The assertion that the children are better prepared now and therefore what was effective 25 years ago might not be effective now is logically impossible. Lower performers make all the mistakes that higher performers make. They make additional mistakes that higher performers don’t make and their mistakes are more persistent, more difficult to correct. Therefore, if the program is easier for them now because of their higher degree of undefined ―readiness, they will make fewer mistakes and progress through the program sequence faster.

...

[B]eginning reading for grades K–3 is stable because nothing of significance has changed in the last 40 years. The instructional goal is the same—to teach children strategies and information that would permit them to read material that could be easily covered with a vocabulary of 4,000 words. The frequency of these words has not changed. The syntax of the language has not changed significantly. For these reasons, the content of the first four levels of Reading Mastery has not changed over the years.

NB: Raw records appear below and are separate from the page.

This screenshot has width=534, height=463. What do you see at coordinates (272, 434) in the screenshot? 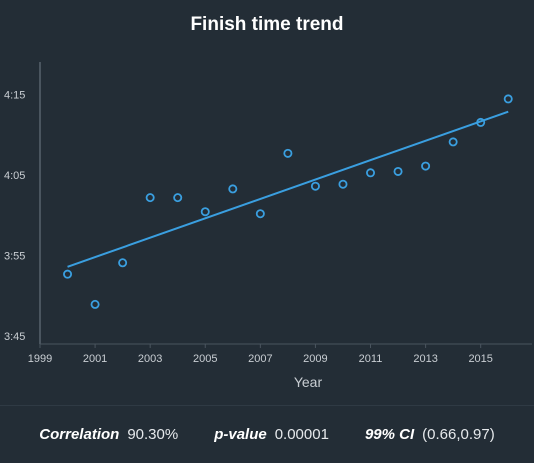
I see `stat-pvalue: p-value 0.00001` at bounding box center [272, 434].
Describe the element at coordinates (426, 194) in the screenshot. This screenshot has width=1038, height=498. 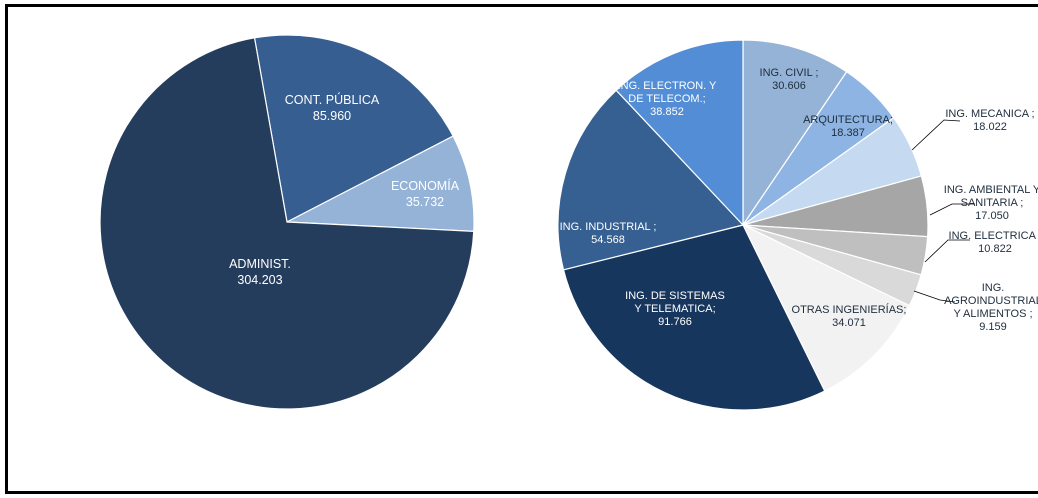
I see `slice-label: ECONOMÍA 35.732` at that location.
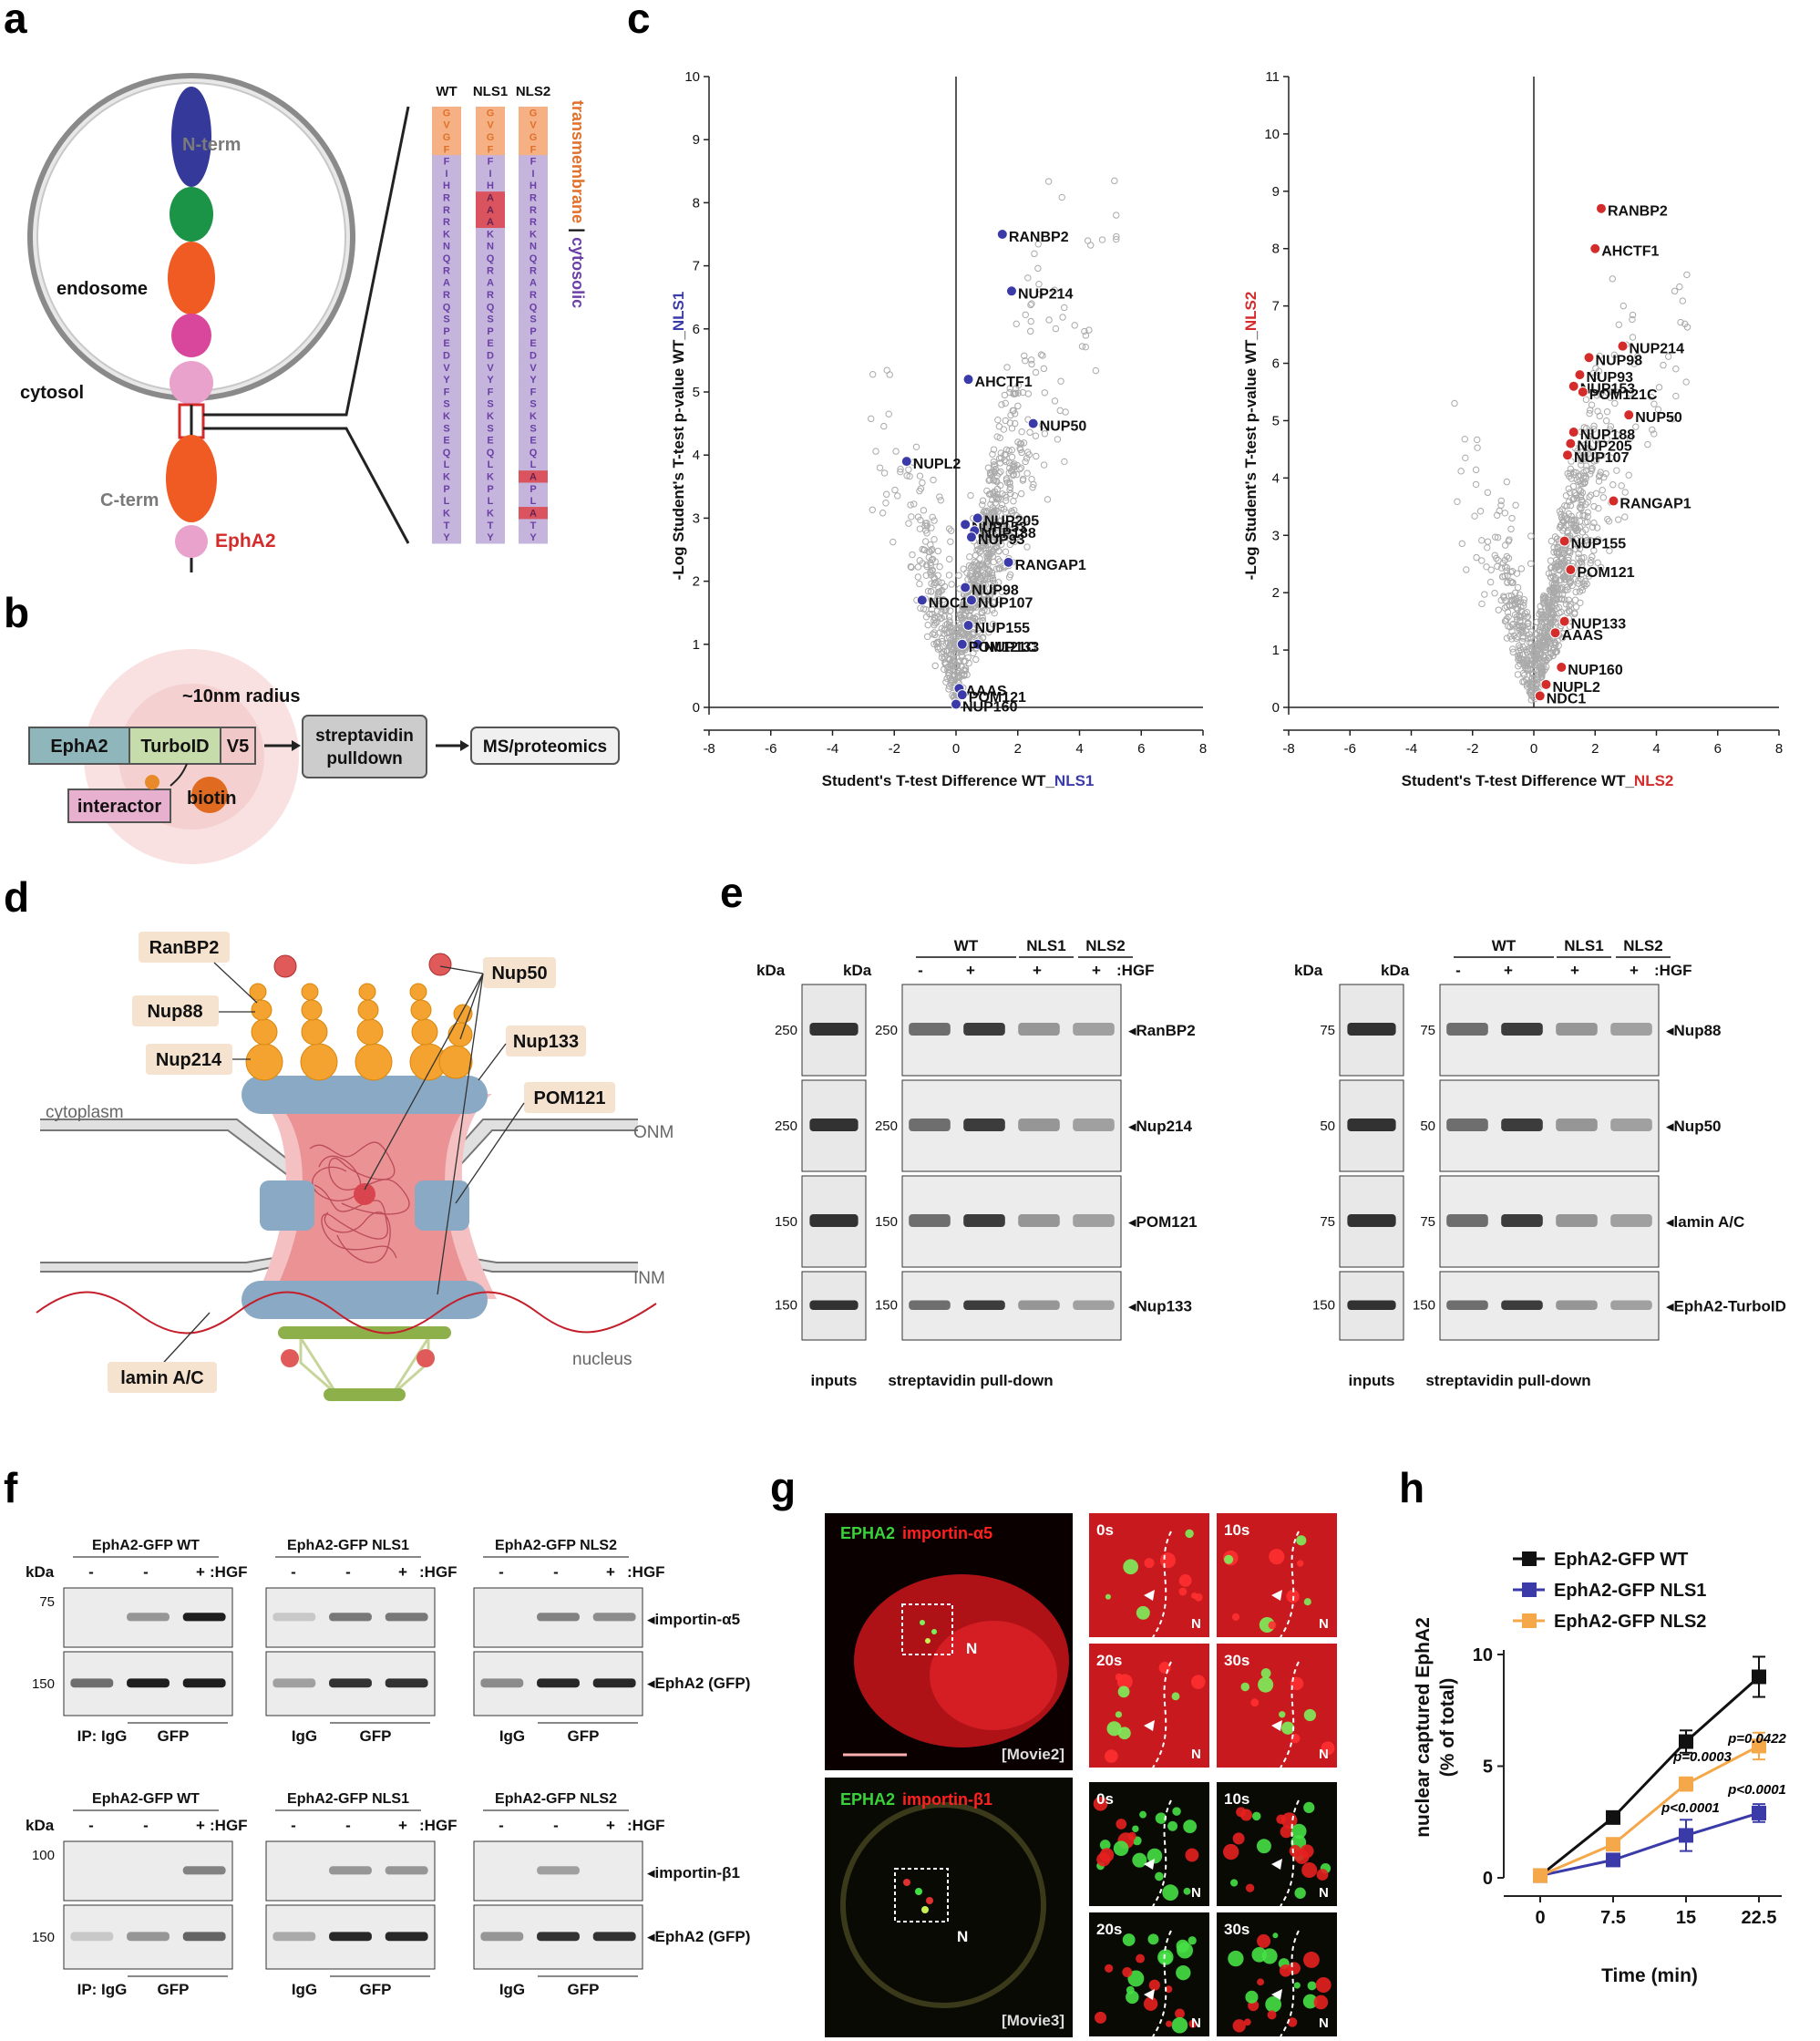 The image size is (1820, 2041). Describe the element at coordinates (519, 974) in the screenshot. I see `label-nup50: Nup50` at that location.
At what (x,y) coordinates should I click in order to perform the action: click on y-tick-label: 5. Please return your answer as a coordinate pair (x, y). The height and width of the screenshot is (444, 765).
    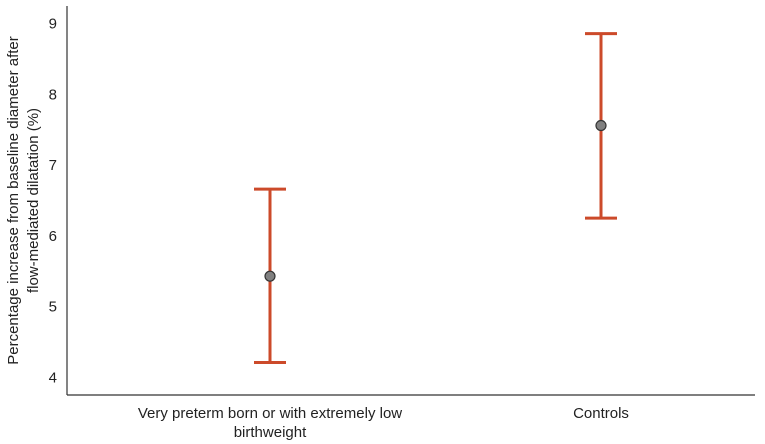
    Looking at the image, I should click on (53, 308).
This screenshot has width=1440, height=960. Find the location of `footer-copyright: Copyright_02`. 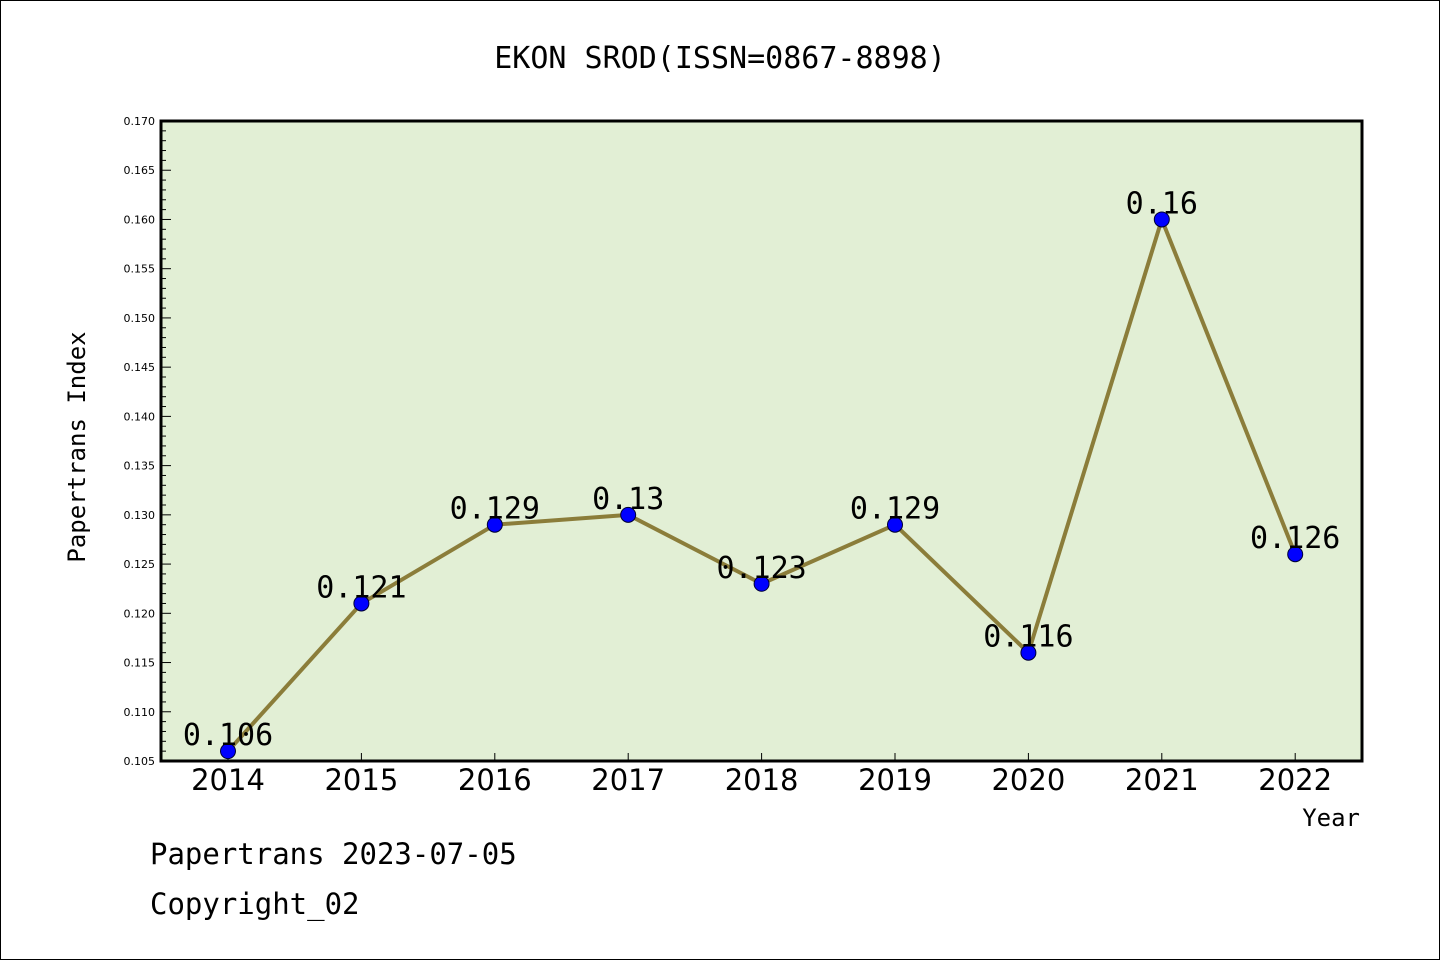

footer-copyright: Copyright_02 is located at coordinates (255, 904).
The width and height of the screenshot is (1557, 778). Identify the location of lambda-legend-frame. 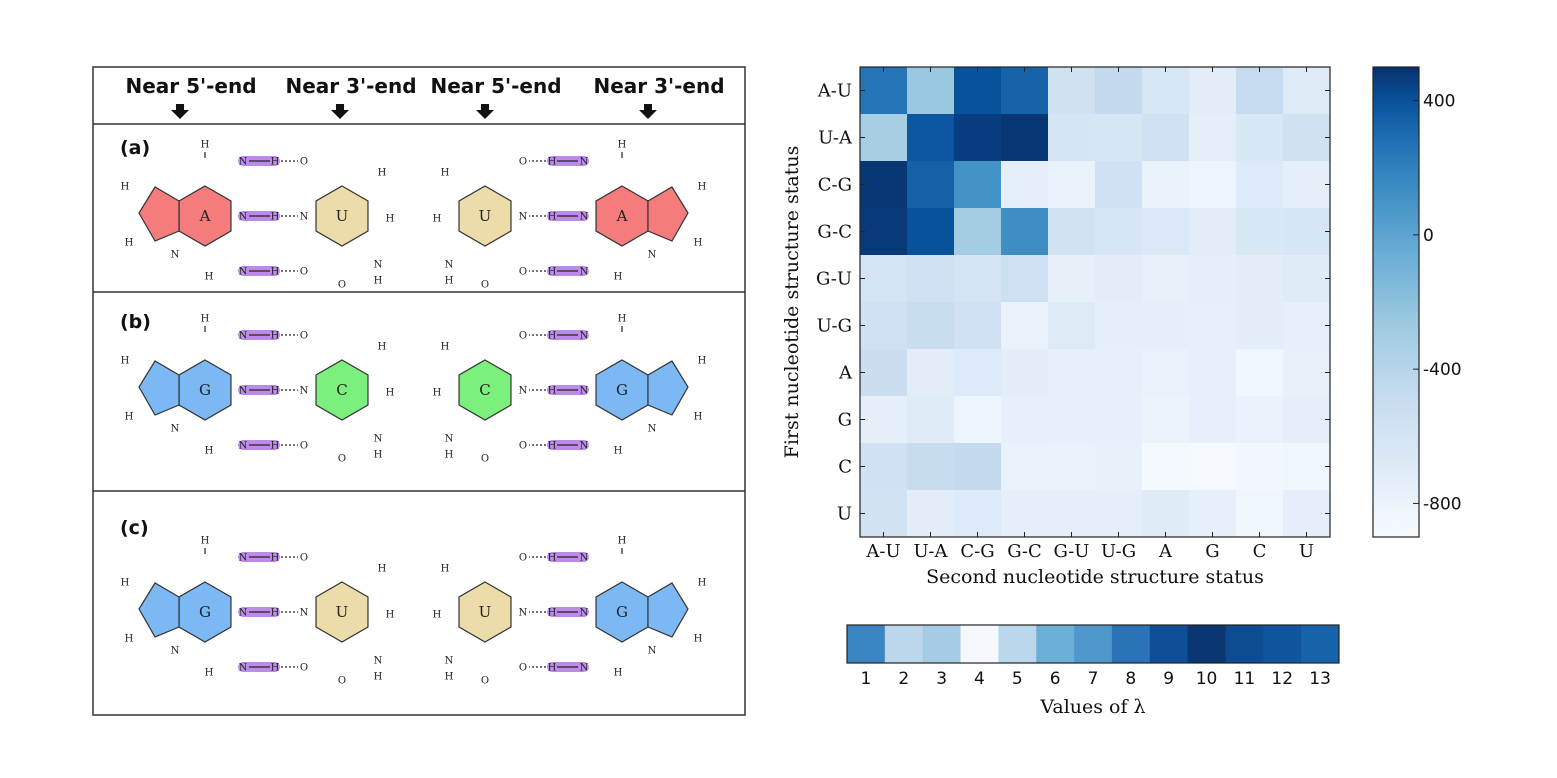
(1093, 644).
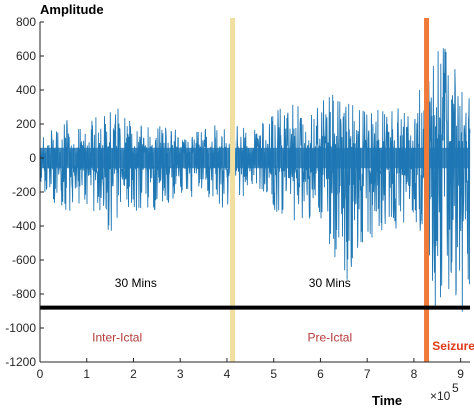 Image resolution: width=474 pixels, height=412 pixels. What do you see at coordinates (72, 10) in the screenshot?
I see `y-axis-title: Amplitude` at bounding box center [72, 10].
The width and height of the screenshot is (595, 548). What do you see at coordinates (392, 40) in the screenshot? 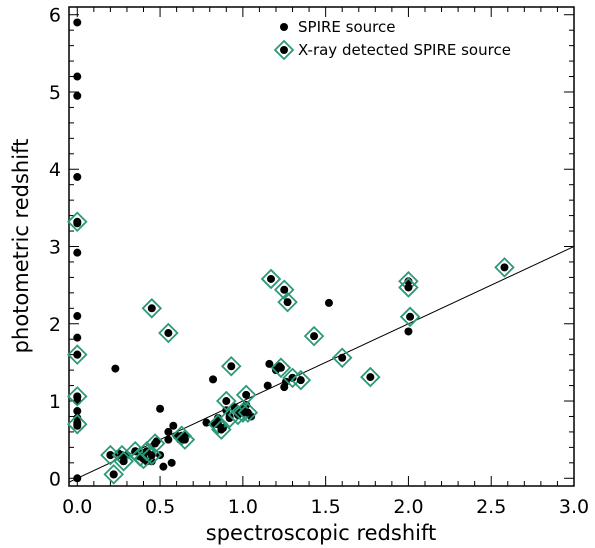
I see `legend: SPIRE source X-ray detected SPIRE source` at bounding box center [392, 40].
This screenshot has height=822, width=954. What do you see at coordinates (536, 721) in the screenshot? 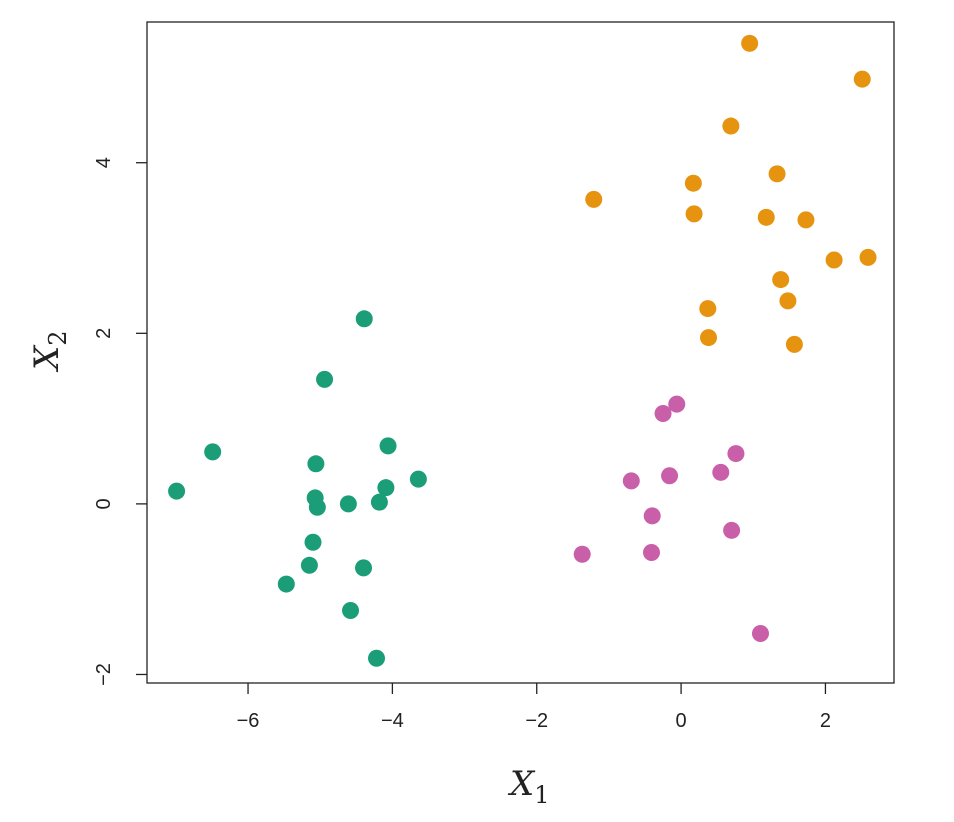
I see `x-tick-label: −2` at bounding box center [536, 721].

I am not aware of any properly conducted scientific research which has a shelf life of only 20 years. Research doesn't go bad. I'm not going to stop taking penicillin based drugs while the research gets updated because the basic research was conducted 80 years ago. And, I see little reason for the WWC to exclude any properly conducted research on Reading Mastery, such as the Project Follow Through, or for any other educational program for that matter.

Dubious Confounding Factors

It's bad enough that the WWC failed to even locate, much less consider, a majority of the extant Reading Mastery research. It's even worse that they set an arbitrary cut-off date that excluded at least 38 studies on Reading Mastery. However, improperly excluding a study (which otherwise meets all the selection criteria) based on the fact that the new teachers were provided initial training goes beyond the pale.

The RITE study (Carlson and Francis, 2002) which involved 9300 students and 277 teachers (Zig claims that it is "probably the second largest instructional study ever conducted (after Project Follow Through") met all of the WWC exceedingly high selection criteria. However, the WWC excluded the study because "support [was] provided to teachers through the RITE program" which the WWC believes to be a confounding factor. Here's the confounding "support" the teachers received:

This support consisted of summer training, less than two hours of monitoring during the year, and help from a designated trainer. Nearly half of the teachers (137) were in their first year of teaching Reading Mastery. The training focused on how to provide positive reinforcement, how to correct specific errors, how to organize and manage the classroom so that one small group is in reading instruction while the other two groups are engaged in independent work and are not disrupting the instruction... The teachers were trained to teach Reading Mastery exactly the way the [Teacher's] Guide describes it, with all the technical details in place.

This is not only a ridiculous reason for excluding an otherwise acceptable study, but also against the WWC's own protocols which permits the inclusion of "commercial programs and products that [have] an external developer who: Provides technical assistance (e.g., provides instructions/guidance on the implementation of the intervention)." (p. 6, Protocol)

The WWC excluded many other otherwise acceptable Reading Mastery studies based on "confounding factors." I wonder how many were confounding factors related to initial training like the RITE study. I know that more than one study was excluded because the control group initially performed at least half a standard deviation above the Reading Mastery group, yet despite this advantage, the Reading Mastery group outperformed the control group by the end of the study. I'm thinking that the magnitude of the effect size more than compensates for the reliability issue caused by initial discrepancy which favored the control group.

In any event, there you have it. The WWC failing to do their job properly yet again. This is beginning to become a pattern.